Are you still learning the same lessons, doing the same workouts, thinking the same thoughts, and being plagued by the same fears?
Or is it obvious to you and everyone else you are fundamentally different? Are you continuously on to bigger and better things?
Most people don’t want to change. They’ve reached a certain position in their health, finances, relationships, spirituality — and plateau’d. They’ve become content and satisfied. Or, they’ve at least found comfort and justification by comparing their situation with people they perceive as worse-off than them.
As C. S. Lewis has said, “Pride gets no pleasure out of having something, only out of having more of it than the next man. We say that people are proud of being rich, or clever, or good-looking, but they are not. They are proud of being richer, or cleverer, or better-looking than others. If someone else became equally rich, or clever, or good-looking there would be nothing to be proud about. It’s in the comparison that makes you proud.”
It’s easy to compare ourselves with those we perceive as less than us. Yet, in examining those we perceive as doing “better,” we blame external factors for our lack of progress.
Real progress as an individual requires focusing inward. You are the root cause of your current results. If you want different results, you must first be a different person.

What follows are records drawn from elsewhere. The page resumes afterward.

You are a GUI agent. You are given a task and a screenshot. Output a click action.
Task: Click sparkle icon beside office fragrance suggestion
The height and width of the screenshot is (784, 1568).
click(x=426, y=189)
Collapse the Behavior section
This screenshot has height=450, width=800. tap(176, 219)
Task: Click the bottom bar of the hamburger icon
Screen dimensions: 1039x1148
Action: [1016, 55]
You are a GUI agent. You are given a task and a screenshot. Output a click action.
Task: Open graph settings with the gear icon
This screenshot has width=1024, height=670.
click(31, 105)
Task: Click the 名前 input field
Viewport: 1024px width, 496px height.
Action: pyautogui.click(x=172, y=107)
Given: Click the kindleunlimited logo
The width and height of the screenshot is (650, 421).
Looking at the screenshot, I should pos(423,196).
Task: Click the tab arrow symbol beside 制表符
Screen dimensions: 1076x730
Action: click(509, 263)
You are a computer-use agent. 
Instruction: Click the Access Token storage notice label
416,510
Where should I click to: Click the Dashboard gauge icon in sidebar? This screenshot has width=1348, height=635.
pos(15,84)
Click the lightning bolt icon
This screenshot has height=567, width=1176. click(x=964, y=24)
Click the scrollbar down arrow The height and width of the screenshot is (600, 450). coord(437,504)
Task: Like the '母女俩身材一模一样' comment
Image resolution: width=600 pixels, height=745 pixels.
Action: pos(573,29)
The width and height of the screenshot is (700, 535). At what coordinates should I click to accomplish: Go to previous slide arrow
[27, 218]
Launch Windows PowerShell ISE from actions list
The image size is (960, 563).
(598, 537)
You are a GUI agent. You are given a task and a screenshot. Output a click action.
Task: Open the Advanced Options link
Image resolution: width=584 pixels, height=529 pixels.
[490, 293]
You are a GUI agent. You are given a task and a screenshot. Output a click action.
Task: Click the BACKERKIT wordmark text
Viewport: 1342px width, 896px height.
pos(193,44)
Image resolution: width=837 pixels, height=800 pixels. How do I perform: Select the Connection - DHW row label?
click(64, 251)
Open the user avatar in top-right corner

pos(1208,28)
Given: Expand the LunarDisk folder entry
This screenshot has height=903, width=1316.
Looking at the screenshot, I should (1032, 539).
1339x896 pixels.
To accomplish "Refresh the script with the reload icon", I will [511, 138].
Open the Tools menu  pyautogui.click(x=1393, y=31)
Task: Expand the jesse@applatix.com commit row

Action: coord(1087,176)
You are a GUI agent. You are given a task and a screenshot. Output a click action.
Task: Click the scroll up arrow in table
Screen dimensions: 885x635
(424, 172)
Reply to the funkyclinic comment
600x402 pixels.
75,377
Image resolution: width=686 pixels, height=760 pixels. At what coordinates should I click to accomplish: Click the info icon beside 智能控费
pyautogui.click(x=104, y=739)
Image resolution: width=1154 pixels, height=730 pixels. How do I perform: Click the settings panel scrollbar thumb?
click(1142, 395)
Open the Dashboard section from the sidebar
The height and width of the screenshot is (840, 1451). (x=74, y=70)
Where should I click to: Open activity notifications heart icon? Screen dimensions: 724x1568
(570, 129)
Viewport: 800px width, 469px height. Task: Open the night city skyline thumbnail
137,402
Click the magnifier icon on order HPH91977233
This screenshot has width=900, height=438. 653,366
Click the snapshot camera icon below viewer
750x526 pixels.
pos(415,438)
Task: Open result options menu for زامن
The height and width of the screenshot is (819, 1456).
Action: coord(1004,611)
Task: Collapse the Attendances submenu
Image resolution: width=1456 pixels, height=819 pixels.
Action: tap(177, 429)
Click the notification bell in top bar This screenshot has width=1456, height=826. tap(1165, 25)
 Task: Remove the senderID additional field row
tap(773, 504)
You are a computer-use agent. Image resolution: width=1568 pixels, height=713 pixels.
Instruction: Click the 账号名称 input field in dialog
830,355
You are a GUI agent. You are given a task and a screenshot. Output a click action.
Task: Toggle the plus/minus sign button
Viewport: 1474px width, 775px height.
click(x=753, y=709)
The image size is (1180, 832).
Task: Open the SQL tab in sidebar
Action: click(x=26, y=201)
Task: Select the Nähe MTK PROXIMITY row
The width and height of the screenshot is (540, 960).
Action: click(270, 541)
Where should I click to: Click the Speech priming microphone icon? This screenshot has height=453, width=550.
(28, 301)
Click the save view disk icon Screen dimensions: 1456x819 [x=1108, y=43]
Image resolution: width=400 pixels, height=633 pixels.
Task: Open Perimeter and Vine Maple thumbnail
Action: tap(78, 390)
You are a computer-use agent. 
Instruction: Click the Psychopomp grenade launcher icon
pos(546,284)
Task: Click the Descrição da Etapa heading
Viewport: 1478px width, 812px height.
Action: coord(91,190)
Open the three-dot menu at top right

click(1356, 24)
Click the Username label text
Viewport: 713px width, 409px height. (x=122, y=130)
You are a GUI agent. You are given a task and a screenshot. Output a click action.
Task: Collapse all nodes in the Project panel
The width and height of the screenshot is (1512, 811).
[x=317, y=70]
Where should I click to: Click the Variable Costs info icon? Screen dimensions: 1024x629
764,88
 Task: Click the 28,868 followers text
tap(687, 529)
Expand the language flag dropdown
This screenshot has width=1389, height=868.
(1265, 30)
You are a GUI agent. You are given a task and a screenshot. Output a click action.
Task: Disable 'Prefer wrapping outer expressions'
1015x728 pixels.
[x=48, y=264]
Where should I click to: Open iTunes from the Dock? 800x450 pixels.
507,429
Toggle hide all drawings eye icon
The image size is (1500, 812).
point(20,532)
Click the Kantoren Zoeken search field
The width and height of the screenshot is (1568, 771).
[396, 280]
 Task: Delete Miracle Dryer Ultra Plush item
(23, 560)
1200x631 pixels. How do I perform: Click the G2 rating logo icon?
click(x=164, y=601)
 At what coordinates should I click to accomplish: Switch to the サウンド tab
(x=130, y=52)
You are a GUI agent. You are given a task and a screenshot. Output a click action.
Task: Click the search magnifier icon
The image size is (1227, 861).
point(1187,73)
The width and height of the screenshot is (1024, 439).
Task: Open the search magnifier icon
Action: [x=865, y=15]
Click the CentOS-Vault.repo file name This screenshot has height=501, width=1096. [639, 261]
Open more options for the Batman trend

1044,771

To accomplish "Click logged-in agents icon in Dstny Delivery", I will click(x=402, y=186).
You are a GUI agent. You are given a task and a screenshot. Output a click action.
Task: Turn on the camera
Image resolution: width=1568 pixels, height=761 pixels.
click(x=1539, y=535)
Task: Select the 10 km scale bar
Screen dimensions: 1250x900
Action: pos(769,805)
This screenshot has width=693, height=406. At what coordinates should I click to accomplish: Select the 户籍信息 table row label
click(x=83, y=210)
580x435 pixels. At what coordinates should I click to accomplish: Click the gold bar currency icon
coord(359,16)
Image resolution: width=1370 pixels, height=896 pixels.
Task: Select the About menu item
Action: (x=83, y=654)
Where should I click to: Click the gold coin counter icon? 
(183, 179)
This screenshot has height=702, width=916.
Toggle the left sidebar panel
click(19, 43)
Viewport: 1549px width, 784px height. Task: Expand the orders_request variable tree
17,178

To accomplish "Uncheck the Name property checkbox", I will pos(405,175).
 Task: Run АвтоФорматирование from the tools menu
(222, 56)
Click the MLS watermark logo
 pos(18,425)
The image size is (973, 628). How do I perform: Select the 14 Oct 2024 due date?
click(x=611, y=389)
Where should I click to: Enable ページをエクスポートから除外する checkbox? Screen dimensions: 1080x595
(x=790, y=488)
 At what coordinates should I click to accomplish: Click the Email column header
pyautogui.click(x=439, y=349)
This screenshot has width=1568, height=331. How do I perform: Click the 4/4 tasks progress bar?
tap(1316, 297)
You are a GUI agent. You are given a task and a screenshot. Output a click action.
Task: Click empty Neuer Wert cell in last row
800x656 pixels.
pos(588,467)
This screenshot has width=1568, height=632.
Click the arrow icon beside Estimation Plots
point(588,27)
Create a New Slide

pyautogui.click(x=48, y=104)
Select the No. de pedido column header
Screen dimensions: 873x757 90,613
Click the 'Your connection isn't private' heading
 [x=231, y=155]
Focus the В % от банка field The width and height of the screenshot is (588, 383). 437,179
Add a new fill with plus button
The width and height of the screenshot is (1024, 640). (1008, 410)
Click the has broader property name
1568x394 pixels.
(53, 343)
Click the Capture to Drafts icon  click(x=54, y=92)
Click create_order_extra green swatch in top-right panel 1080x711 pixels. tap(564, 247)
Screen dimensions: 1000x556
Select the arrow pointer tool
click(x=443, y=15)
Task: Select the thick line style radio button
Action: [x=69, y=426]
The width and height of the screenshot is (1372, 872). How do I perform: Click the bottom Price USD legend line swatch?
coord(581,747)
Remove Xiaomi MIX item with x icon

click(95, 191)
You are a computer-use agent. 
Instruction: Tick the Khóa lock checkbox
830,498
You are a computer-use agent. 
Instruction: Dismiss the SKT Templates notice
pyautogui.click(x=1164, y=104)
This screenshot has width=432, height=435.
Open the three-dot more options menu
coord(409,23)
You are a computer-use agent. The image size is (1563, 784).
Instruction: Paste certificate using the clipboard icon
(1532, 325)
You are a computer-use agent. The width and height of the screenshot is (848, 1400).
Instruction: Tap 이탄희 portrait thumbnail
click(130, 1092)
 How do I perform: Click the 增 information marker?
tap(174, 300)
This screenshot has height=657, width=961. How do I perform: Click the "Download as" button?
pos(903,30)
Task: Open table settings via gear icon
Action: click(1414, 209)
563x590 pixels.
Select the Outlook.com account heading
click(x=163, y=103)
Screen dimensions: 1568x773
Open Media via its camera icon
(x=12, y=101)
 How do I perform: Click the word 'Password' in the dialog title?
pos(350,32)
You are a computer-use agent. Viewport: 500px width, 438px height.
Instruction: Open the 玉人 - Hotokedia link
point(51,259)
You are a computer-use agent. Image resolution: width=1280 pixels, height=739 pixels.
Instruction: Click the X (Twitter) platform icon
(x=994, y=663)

And at every succeeding level of your progression, you’ll be required to change again. As Marshall Goldsmith, a renowned leadership consultant has said, “What got you here, won’t get you there.”
We are not here to “find” ourselves, but rather, to create ourselves. Our identity is not fixed, but fluid and flexible. Thus, DHH has said, “‘Just be yourself’ is a terrible platitude for accepting the random attributes of character you’ve acquired thus far.”
Don’t Revert To How Things Were
At the conclusion of a 2-year mission-trip I served, a leader told me, “Ben, the worst thing you could do is go home and be the person you were before your mission.”
After having experienced radical growth and learning, why would I go back to behaving as if I had not had those experiences?
Personal progress should be permanent, not temporary. If you learn things that re-define how you see the world, why continue living the same way? Why perpetuate the cognitive dissonance?
If your vision for yourself and your future expands, why continuing living small?
If you go through experiences that challenge you to grow, why shrink back to who you once were? Life is meant to be transformational. Human beings are intended to evolve and progress, not stagnate and wither.
It’s okay to change, even if that means things must be different. Actually, that’s part of the process.
Will people judge you for the changes you make? Absolutely.
Will people not understand why you’re doing what you’re doing? Most won’t get it.
Most people prefer the same and safe. So when you change, you threaten the status quo. You threaten how things “are.” If your change is real, you’ll attract a new social circle and new environment to reflect your evolving nature.
Things can never be how they once were if the change you experienced is real.